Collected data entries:

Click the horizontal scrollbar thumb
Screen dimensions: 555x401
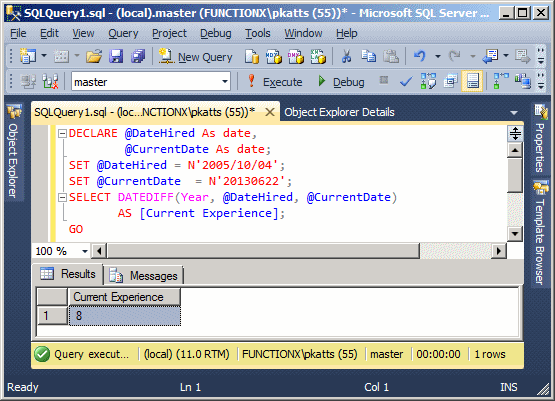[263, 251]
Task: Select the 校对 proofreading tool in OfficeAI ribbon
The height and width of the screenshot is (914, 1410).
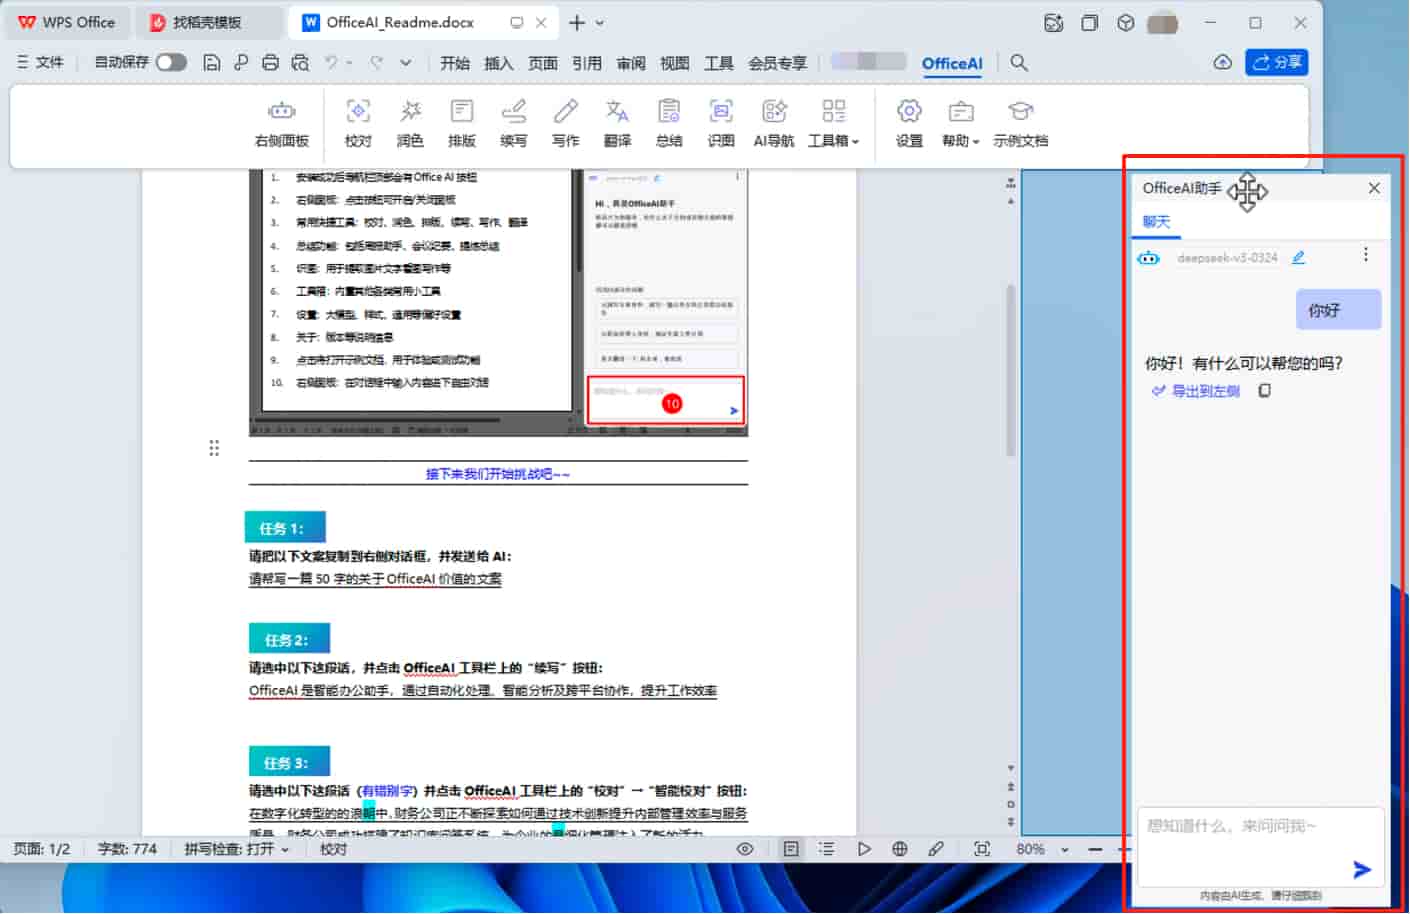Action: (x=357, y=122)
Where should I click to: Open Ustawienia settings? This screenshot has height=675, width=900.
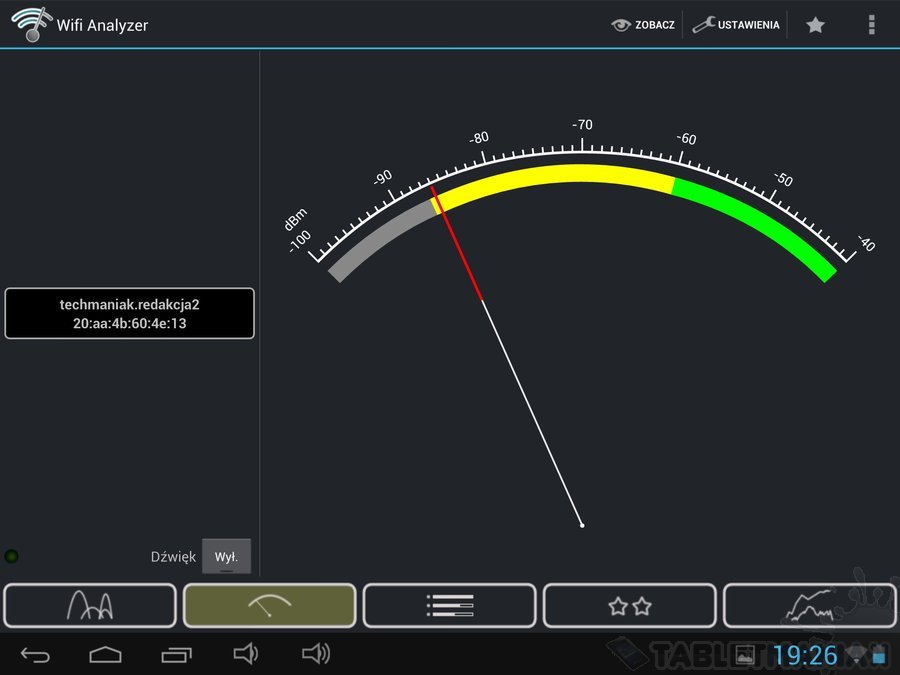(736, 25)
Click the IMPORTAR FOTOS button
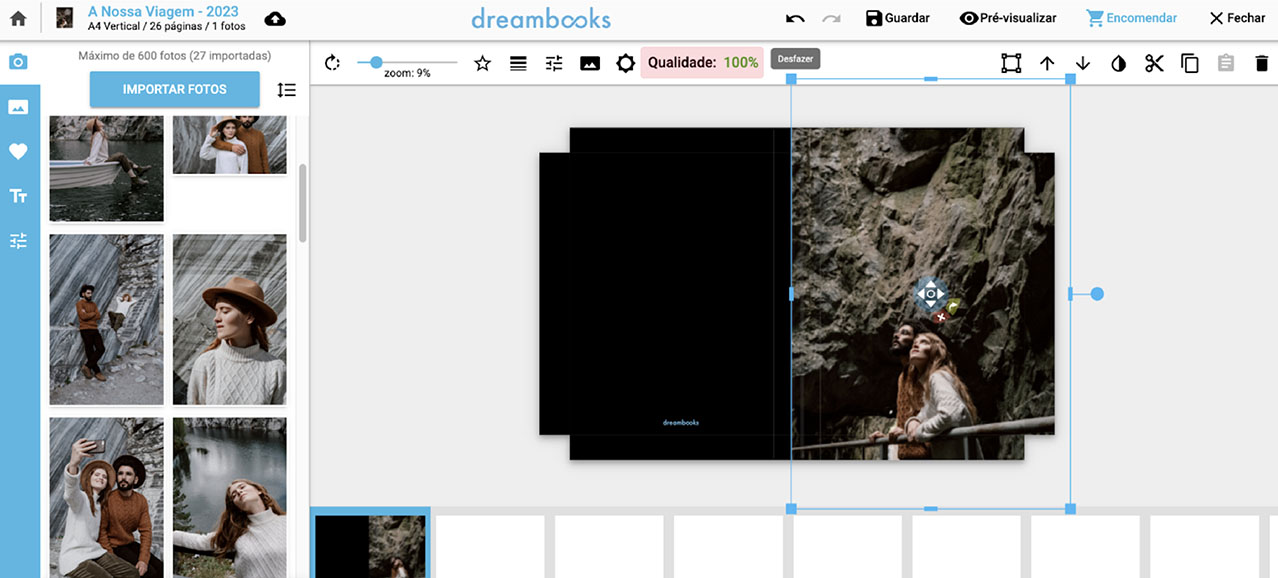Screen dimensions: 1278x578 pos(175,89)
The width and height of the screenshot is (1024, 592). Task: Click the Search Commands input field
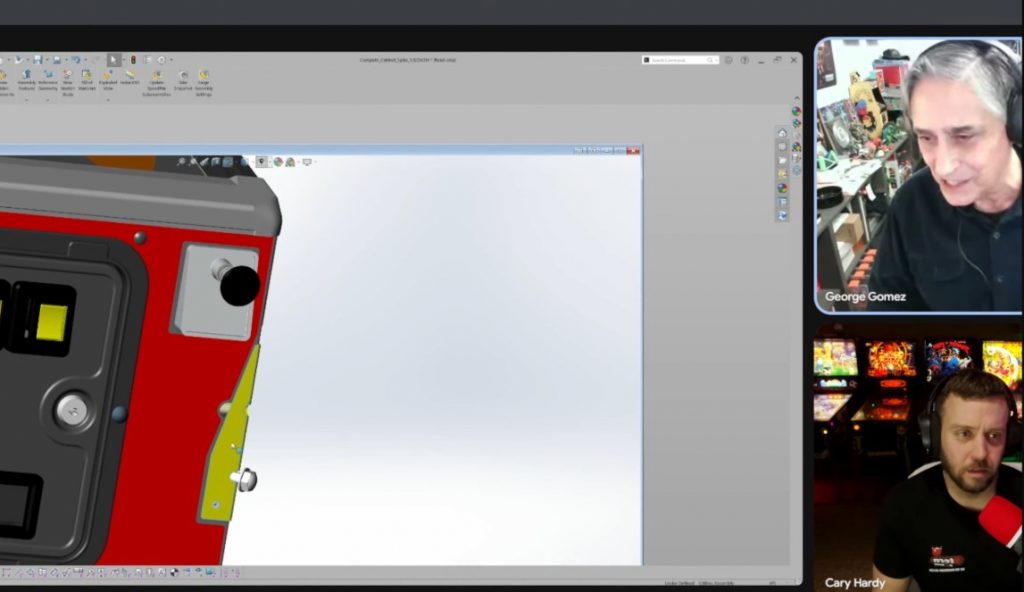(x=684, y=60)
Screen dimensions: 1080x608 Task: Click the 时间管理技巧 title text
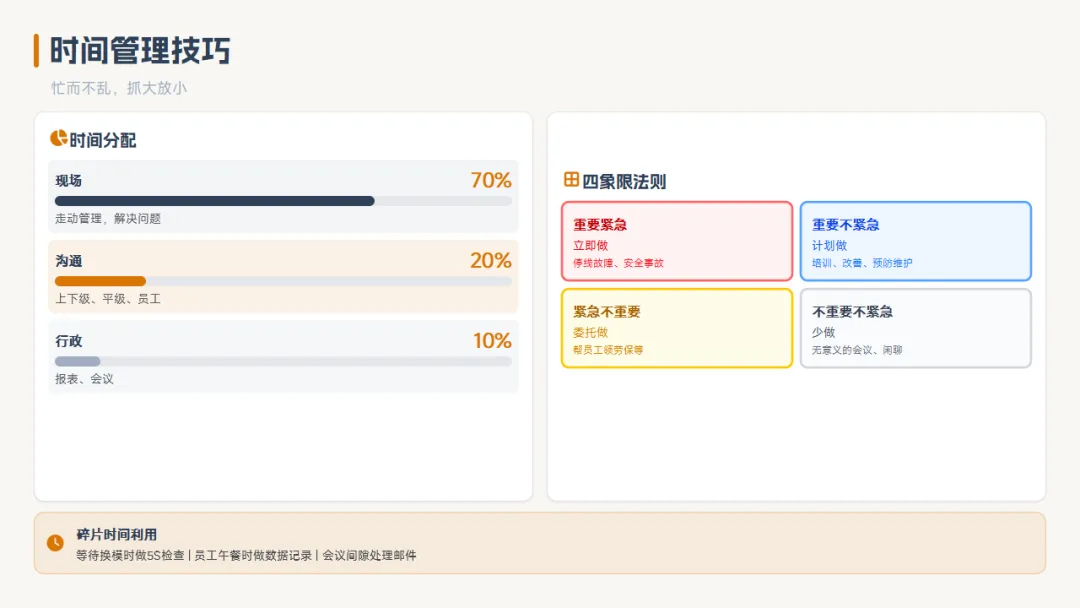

Directions for this task = The copy should hold exactly the lines from the one containing "The height and" through the final line of the records above, both ends included, and no picture.

Solution =
The height and width of the screenshot is (914, 1410).
Action: (x=357, y=122)
Where should I click to: Open Ustawienia settings? This screenshot has height=675, width=900.
(736, 25)
Click the IMPORTAR FOTOS button
Screen dimensions: 1278x578 pos(175,89)
The width and height of the screenshot is (1024, 592). Task: Click the Search Commands input field
(x=684, y=60)
Screen dimensions: 1080x608 Task: Click the 时间管理技巧 title text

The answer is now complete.